**Directions for this task**
Identify each line in the records below that contains the word "computer", and copy it.

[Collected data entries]
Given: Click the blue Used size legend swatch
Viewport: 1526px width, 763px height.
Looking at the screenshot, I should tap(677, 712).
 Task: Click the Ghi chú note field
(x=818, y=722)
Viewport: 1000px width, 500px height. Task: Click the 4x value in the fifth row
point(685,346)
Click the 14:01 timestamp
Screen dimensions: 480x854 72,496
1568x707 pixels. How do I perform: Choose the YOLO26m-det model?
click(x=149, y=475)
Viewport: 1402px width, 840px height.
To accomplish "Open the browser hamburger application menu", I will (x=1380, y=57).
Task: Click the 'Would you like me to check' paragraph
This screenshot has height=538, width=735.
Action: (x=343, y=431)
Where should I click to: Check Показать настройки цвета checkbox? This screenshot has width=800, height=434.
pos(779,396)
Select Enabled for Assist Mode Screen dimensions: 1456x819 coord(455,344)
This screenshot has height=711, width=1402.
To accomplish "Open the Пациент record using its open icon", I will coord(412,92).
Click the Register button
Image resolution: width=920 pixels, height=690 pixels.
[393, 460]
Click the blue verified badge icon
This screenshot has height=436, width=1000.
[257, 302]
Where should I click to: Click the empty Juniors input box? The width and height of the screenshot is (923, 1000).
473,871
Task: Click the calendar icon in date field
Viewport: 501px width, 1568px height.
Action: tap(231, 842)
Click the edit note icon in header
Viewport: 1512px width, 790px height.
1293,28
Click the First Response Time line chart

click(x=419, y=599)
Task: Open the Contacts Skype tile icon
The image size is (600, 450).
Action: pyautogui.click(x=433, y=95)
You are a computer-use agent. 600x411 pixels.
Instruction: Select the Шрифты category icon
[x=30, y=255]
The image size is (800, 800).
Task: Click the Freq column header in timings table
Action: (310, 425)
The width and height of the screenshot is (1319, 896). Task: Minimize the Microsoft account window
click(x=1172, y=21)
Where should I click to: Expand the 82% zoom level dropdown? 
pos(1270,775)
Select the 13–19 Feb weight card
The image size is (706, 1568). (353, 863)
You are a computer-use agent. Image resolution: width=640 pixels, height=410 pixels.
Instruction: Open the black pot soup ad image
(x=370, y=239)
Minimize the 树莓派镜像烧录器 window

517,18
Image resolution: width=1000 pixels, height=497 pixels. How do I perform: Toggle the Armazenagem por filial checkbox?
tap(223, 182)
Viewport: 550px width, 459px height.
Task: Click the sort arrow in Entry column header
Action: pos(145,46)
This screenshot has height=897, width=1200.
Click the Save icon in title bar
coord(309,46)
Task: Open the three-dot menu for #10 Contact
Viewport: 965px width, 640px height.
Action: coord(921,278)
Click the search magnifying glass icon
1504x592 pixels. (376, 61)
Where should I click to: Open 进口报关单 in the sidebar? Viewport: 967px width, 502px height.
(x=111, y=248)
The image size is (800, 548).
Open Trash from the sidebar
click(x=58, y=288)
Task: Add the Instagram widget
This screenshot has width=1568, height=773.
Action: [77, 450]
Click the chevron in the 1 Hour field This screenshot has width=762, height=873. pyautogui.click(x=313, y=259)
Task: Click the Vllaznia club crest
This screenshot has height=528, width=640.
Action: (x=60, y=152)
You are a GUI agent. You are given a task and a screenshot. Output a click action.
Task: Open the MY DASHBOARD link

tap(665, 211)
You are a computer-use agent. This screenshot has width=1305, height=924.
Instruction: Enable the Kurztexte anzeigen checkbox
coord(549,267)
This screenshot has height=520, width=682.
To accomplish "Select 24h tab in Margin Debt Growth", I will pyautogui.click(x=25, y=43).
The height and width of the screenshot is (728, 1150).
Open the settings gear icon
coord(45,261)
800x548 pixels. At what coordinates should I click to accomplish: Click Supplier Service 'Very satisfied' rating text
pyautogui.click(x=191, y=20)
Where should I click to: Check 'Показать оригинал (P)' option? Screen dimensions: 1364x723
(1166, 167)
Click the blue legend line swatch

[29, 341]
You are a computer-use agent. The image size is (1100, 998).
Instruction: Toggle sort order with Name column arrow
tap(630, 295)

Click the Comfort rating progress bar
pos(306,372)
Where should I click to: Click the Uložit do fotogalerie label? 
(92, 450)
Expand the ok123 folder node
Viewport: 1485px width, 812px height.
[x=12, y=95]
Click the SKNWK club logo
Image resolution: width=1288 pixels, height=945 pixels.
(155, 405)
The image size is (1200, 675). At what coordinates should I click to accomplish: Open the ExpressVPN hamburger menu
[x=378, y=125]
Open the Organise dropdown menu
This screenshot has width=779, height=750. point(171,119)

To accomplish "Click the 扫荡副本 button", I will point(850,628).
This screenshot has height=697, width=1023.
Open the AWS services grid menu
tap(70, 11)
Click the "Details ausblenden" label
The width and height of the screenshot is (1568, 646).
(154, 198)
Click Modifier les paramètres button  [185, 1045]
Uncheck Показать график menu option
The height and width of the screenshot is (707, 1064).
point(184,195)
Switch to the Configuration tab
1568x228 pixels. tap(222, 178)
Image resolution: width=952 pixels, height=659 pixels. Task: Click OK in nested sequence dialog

**Written solution**
You are a computer-use agent. 600x411 pixels.
You are a computer-use agent. Image resolution: width=640 pixels, height=410 pixels.
You are a computer-use agent. This screenshot has width=1305, height=924.
You are a computer-use agent. The image size is (1100, 998).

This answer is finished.